Ceux qui suivent avec attention le déroulement des chroniques de
Blue Öyster Cult auront remarqué que le ton du chroniqueur associé à ce groupe est souvent chargé d'une dithyrambe proche de la plus abjecte des subjectivités (et pourtant, objectivement, les albums mentionnés comme énormes le sont). Il faut dire que le groupe est capable de très grandes choses. Sinon, comment expliquer que
Fire Of Unknown Origin ait été certifié platine à une époque délicate pour un groupe qui était en quête de rachat ? Formation capable du meilleur comme du pire,
Blue Öyster Cult a cependant perdu pied dès 1983, faute à un
The Revölution By Night manquant cruellement de volonté et de force après un FOUO ravageur.
On commencera par noter avec satisfaction le retour de
Sandy Pearlman à la production. Comprenez, normalement un retour aux affaires sérieuses. Ensuite, on remarquera surtout une nouvelle absence remarquée : celle du claviériste
Allen Lanier, démissionnaire. En fait, il convient d'applaudir son sens du nez creux : il a parfaitement deviné qu'il ne toucherait pas beaucoup de ronds avec ce disque ! D'ailleurs, un coup d'oeil aux crédits permet de voir que c'est toujours le bordel au sein de
Blue Öyster Cult. On retrouve trois membres originaux,
Eric Bloom,
Donald Roeser et
Joe Bouchard, des compositeurs extérieurs en pagailles, apparemment plus impliqués que les musiciens eux-mêmes.

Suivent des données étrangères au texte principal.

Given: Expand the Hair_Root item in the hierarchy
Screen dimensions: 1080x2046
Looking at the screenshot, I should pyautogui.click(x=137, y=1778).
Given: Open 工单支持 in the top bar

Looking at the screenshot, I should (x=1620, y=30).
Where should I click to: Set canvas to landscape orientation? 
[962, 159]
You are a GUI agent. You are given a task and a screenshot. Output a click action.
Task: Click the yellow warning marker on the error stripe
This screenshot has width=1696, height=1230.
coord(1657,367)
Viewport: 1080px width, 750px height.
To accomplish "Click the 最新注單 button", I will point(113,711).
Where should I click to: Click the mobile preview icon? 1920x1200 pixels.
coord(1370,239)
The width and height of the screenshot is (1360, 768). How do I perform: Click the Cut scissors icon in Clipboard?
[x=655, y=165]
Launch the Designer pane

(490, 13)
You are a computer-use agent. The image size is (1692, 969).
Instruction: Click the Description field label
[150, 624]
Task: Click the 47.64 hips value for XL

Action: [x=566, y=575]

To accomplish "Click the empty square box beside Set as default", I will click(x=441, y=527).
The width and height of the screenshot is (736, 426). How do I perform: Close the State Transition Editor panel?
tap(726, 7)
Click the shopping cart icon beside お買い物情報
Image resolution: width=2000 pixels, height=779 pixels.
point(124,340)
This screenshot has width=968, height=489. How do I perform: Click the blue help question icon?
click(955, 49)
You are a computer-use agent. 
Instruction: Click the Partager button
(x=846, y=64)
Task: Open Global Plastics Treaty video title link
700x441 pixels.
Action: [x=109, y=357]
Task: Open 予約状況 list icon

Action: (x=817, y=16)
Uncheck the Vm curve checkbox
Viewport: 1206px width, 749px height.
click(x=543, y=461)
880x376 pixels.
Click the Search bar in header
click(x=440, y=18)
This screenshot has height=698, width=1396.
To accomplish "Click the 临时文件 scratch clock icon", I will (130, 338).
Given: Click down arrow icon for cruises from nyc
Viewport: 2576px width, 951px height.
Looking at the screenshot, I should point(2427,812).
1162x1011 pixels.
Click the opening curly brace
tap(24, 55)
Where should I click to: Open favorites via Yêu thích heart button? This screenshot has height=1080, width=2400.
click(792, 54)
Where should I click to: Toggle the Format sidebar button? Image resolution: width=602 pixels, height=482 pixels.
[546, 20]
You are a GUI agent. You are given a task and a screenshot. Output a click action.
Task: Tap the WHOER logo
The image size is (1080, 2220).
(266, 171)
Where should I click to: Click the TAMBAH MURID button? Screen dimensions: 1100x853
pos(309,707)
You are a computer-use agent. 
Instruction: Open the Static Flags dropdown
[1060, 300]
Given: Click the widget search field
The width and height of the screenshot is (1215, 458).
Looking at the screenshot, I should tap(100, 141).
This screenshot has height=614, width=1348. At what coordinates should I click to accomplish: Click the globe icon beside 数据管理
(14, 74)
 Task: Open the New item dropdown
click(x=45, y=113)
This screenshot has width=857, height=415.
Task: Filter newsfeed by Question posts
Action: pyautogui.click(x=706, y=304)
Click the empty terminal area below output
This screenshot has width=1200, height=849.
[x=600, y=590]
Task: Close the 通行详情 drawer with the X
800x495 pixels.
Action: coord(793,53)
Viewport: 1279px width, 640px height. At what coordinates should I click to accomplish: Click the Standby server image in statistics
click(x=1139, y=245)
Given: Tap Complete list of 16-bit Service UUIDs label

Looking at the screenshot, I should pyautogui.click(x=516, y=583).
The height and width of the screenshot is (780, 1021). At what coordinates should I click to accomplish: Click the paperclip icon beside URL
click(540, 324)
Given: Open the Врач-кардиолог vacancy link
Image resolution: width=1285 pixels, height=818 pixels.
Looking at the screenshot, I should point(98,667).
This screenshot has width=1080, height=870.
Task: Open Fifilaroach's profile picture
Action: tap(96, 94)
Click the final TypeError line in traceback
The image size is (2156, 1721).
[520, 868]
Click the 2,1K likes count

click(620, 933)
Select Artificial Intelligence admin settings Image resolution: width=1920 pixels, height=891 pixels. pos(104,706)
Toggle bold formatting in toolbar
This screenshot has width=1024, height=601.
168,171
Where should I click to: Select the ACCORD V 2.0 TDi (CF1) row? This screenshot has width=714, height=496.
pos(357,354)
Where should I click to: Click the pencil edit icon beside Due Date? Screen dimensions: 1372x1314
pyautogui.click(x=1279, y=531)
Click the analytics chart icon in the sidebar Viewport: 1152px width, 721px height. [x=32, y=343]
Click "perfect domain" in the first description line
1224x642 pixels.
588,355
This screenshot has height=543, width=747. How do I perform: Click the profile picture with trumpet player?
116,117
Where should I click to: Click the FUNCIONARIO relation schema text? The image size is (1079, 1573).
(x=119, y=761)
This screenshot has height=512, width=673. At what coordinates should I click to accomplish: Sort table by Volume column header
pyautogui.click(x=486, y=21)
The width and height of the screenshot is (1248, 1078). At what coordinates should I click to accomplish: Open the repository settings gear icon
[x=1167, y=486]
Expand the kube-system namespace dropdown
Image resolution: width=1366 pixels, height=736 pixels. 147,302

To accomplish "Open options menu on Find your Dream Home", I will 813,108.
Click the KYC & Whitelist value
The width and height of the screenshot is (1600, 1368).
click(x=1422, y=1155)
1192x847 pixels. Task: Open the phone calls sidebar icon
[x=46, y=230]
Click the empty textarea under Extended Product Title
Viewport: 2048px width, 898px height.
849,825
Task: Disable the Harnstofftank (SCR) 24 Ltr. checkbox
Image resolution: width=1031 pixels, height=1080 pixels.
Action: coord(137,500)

Du coup, Club Ninja arrive parfaitement à être un album sans personnalité fixe. On appréciera de voir que
Blue Öyster Cult est un groupe moderne, qui a parfaitement su comprendre son époque tant le disque s'inscrit dans une logique typique des années 80, que l'on pourrait juger complètement antinomique de ses têtes pensantes qui ont toujours su imposer leur style par le passé (ou presque, selon la période sandwich dans laquelle elles se trouvaient).
Donc on a droit à une batterie minimaliste, qui fait du poum tchac sans réel génie. Et là, on repense aux parties titanesques de
Albert Bouchard quelques années plus tôt. Puis on se dit tout de suite après que vu la complexité des morceaux, poum tchac, c'est suffisant. On se penchera également sur les sonorités des synthés qui sonnent kitsch et on constatera que dix ans plus tôt,
Blue Öyster Cult parvenait à sonner avant-gardiste ! Mais en se fondant dans son époque, le groupe brouille les pistes avec habileté. A moins de reconnaître parfaitement la voix de
Eric Bloom, les chances de reconnaître le BÖC sont vraiment très minces.
Et les morceaux se succèdent gentiment. On a même droit à une intervention de
Howard Stern sur
When The War Comes Home qui aurait pu être efficace sans cette progression très '80 complètement aseptisée. D'autres morceaux auraient pu être bons s'ils n'avaient pas eu des accumulations d'effets foireux qui ne collent pas au groupe (
White Flags souffre d'un synthé mortel, dans le mauvais sens du terme; des choeurs dérisoires éclatent souvent, pompeux et inintéressants... Souvenez vous d'un titre comme
Astronomy en 1974... Comparez avec le morceau de bravoure de Club Ninja,
Madness To The Method... Bravo, ça c'est du rock'n'roll, vous avez envie de briser votre chaise sur votre chaîne hifi ! Bref, vous pigez un peu le topo ?
On applaudira donc
Blue Öyster Cult pour son dixième album studio où personne ne semble vraiment y croire d'ailleurs (Bloom aura rarement été si... à l'ouest ?). Des deux mains et avec les pieds. C'est leur pire disque. Celui de la honte, la poursuite infernale du début de la fin, Moïse coulé dans le Nil, l'iceberg qui aura raison du Titanic qu'est devenu le groupe. Bon, on peut avancer un chiffre : 175 000 exemplaires vendus. Cela serait pas mal de nos jours, pas en 1986 où vu l'investissement placé dans cet album, c'est considéré par la maison de disque comme un échec cuisant. Et pour le BÖC, une perte totale de crédibilité où plutôt que de respecter sa parole et faire une espèce de retour aux sources, le groupe préfère s'aliéner à sortir un album dans l'air du temps qui ne leur ressemble en rien. Et rien que cette décision absurde mérite toutes les dithyrambes que l'on pourrait adjoindre à un suicide commercial en règle. Bravo les mecs, bravo.